Но есть ли этому достойная альтернатива, учитывая очевидные ужасы существования? Может ли само Бытие с его малярийными комарами, детьми-солдатами и дегенеративными неврологическими заболеваниями действительно быть оправдано? Не уверен, что мог бы сформулировать надлежащие ответы на такие вопросы в XIX веке, до того, как тоталитарные ужасы века XX свершились в отношении миллионов людей. Я не знаю, возможно ли понять, почему такие сомнения морально недопустимы без Холокоста, сталинских чисток и катастрофического Большого скачка Мао215. И я также не думаю, что возможно ответить на этот вопрос, думая. Думание неумолимо ведет в пропасть. Оно не сработало для Толстого. Оно не могло сработать даже для Ницще, а ведь вряд ли кто-то другой в истории более ясно думал о подобных вещах.

Но если не на мысли можем положиться мы в тяжелейшей ситуации, тогда что остается? В конце концов, мысль — высочайшее человеческое достижение, разве не так? Возможно, нет. Нечто заменяет мышление, несмотря на его поистине удивительную силу. Когда существование являет себя как экзистенциально невыносимое, мышление рушится изнутри. В таких ситуациях, на глубинном уровне, фокус зависит от того, что мы замечаем, а не от того, что мы думаем. Вероятно, для начала вы заметите следующее: когда вы кого-то любите, это происходит не несмотря на его/ее ограничения, а благодаря этим ограничениям. Конечно, это сложно. Вы не должны любить все недостатки и не должны просто их принимать. Вы не должны прекращать попытки сделать жизнь лучше и не должны оставлять страдания как они есть. Но на пути к улучшению есть границы, преступить которые мы можем захотеть, только если пожертвуем самой своей человечностью. Конечно, легко сказать: «Бытие требует ограничения» и идти себе дальше счастливо, пока солнце светит, а у вашего отца нет болезни Альцгеймера, дети здоровы и брак у вас счастливый. Но что, если дела плохи?

**Записи**.

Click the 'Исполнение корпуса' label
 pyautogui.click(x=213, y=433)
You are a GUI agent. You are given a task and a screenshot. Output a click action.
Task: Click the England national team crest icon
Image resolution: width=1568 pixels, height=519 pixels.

**Задание**.
Продолжите текст о страдании и ограничениях бытия, начав сразу после его последнего предложения. Записи не связаны с текстом и представляют собой отдельный материал.

**Ответ**.
Боль и разрушение

Испытывая боль, Микейла много ночей не спала. Когда к ней пришел дедушка, он дал ей несколько таблеток тайленола-3 с кодеином, и она смогла уснуть. Но не надолго. Наш ревматолог, которая умела выводить Микейлу в ремиссию, достигла предела своей храбрости, когда столкнулась с болью нашего ребенка. Однажды она прописала опиаты молодой девушке, и у той выработалась зависимость. Наша врач поклялась никогда не делать этого снова. Она спросила: «Вы пробовали ибупрофен?» Тогда Микейла поняла, что доктора знают не все. Ибупрофен был для нее все равно что крошка хлеба для голодающего.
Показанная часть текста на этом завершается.